Complete cluster documentation, including detailed hardware specifications, can be found on the cluster documentation page.
The primary purpose of Turing is for performing computationally intensive simulations related to graduate and postdoctoral research. Undergraduate research assistants and certain MQP projects are also eligble to use Turing if their computational needs exceed what is available on Ace.
Turing is currently composed of 46 compute nodes with a variety of resources. The heterogeneous nature of Turing is intentional, and important to meet the diverse needs of the many comptutational science projects at WPI.
When users log into Turing, a summary of the most recenty configuration of Turing is printed. The login printout is always the most up-to-date configuration, and may be different from what is listed below.

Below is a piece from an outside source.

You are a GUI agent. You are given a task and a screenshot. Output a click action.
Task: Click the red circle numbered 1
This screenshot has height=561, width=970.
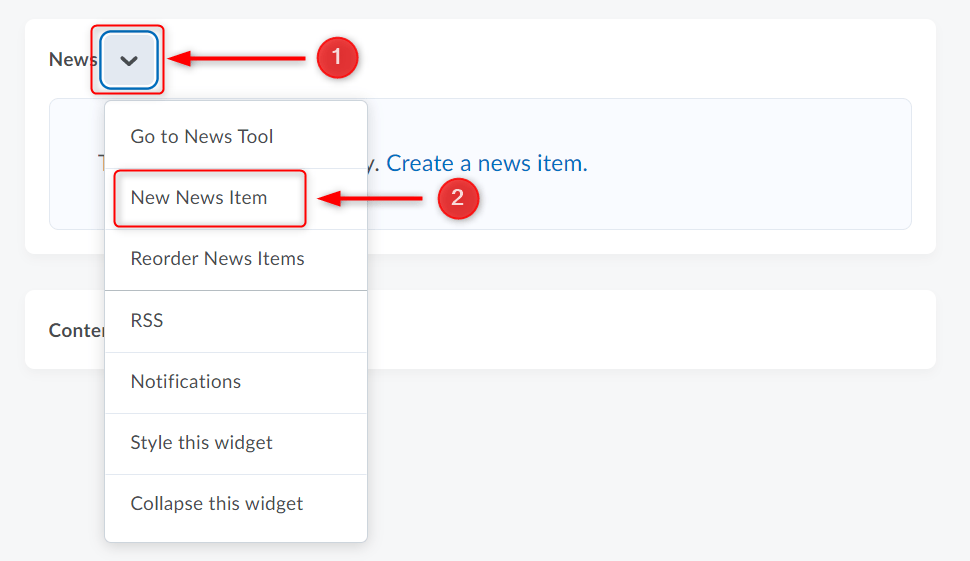point(337,58)
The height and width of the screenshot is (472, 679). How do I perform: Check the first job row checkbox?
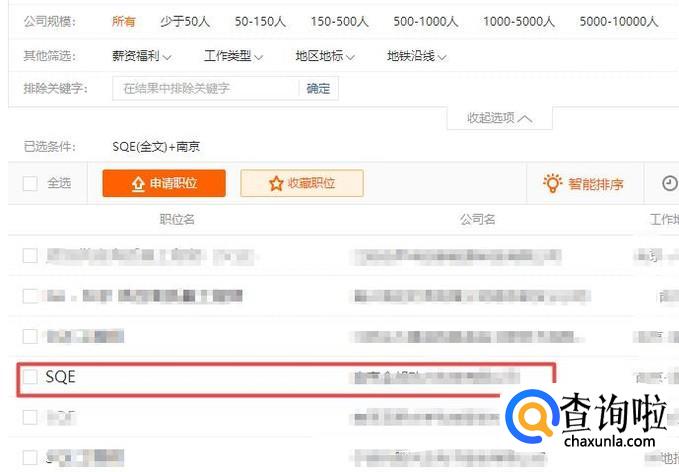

The primary function of the Ace cluster is to provide a robust development environment for writing and debugging code, running test simulations, and intensive analysis/visualization of results from Turing.
Good examples of intended use of Ace include:
- Developing Python code using PyCharm
- Compiling code using gfortran/gcc/ifort/icc
- Debugging applications using gdb
- Writing and testing job submission scripts for use on Turing
- Running Tensorboard
- Testing code parallelization and single node scalability
There are also currently seven compute nodes available for up to two days of compute time. Compute nodes on both Ace and Turing are run using the Slurm batch manager. Extensive documentation of the policies in place for compute nodes are outlined elsewhere.
The compute nodes on Ace include a variety of resources meant to enable users to prepare for larger research simulations on Turing. This includes some nodes connected with Infiniband, as well as 14 NVIDIA K20s.